After the investment company she’d been working for had downsized
their marketing department, meaning closed it altogether and got rid of
everyone but the very senior staff, and even then, they only kept their jobs
with major pay cuts, she’d found herself running out of time. She’d even
applied to jobs that had nothing to do with marketing.
It might have been shameful flipping burgers, but at least she could have
kept the dang lights on. As it turned out, she didn’t have to resort to that.
She got a great position in her field, a job where she could use her talents
and experience. It paid well. It was a great opportunity at a uniquely artistic
company. The job had great benefits and promised to have lots of perks,
including a great work environment where people didn’t hate their lives or
their jobs.
After her interview and the phone call telling her she got the position,
she’d sat down on her couch and had a good cry. She’d poured herself a
glass of water, got out her laptop, and sat down to do the research she
should have done ahead of time, learning more about the company – and its
CEO.
That’s when she’d realized her mistake.
“Well, I’ve shown you the reception area, the lunchroom, and the
meeting rooms. The rest you’ll probably learn as you go. Do you want me
to take you to your office?”
“Sure. That would be great.”
“We all get our own offices here. Isn’t that awesome? No cubicles for us!

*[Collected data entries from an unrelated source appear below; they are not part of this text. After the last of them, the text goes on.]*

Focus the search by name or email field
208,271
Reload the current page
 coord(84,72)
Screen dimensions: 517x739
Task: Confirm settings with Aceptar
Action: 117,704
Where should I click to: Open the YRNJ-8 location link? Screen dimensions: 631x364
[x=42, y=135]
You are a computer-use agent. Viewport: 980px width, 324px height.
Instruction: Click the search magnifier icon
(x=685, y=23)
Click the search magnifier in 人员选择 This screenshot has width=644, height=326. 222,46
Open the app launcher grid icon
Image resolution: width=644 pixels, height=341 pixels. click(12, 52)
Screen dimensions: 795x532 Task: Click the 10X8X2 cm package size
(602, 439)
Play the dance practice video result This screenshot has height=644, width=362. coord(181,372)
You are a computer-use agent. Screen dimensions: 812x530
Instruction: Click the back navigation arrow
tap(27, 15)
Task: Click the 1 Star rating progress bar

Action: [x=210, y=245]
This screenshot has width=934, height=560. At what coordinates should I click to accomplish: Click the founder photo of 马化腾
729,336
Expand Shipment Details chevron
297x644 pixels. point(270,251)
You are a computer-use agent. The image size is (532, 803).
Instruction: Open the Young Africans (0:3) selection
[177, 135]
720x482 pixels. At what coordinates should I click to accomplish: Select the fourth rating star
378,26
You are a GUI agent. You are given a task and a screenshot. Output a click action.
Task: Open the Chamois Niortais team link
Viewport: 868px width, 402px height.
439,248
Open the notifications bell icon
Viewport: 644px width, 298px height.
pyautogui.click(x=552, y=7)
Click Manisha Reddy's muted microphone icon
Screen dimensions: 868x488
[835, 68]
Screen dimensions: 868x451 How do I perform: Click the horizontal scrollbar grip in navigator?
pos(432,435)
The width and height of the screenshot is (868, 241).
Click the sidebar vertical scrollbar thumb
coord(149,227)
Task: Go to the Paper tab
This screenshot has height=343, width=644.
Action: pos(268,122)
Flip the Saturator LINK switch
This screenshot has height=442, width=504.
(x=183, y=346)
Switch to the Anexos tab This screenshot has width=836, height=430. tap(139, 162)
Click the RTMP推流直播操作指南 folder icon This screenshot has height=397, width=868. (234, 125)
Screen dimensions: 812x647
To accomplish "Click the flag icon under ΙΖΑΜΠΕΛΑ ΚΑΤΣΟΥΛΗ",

June is really progressive. It’s super cool for someone to start a company all
on their own while still in college and be really good at it and get
successful, and still schlub it at work with all of us, slogging away at the
daily grind.” Tina threw a hand over her mouth as they walked down the
hallway from the lunchroom through a maze of offices Arabella knew she’d
be lost within a few minutes. “Don’t say schlub. Or slog. She would never
think of being here as either of those things. She loves this place. This is her
passion. I mean, it’s pretty cool. What’s not to love about this?” She pointed
down at her shoes, which were bright red with little bats on the front. “I
designed these bad boys myself. Freaking cool, if I do say so.”
Arabella liked them. She liked Tina too, though her high scho
ol version
of herself would have targeted her like she was a freaking bullseye.
So…back to that mistake.
It turned out that June Erickson, the girl she’d bullied in high school
unmercifully and with zero remorse because she was a teenage turdbag, was
now a CEO. Of the very company she’d had been hired at. How about them
apples? Yeah, she was seriously screwed.
After hours spent trying to figure out how to turn down the new position,
Arabella knew she was going to have to take it, at least until something else
came along. She had bills to pay and her parents were depending on her.
After they’d declared bankruptcy and her dad had barely avoided jail time
for the damn scheme he’d been involved in running, they’d turned to her.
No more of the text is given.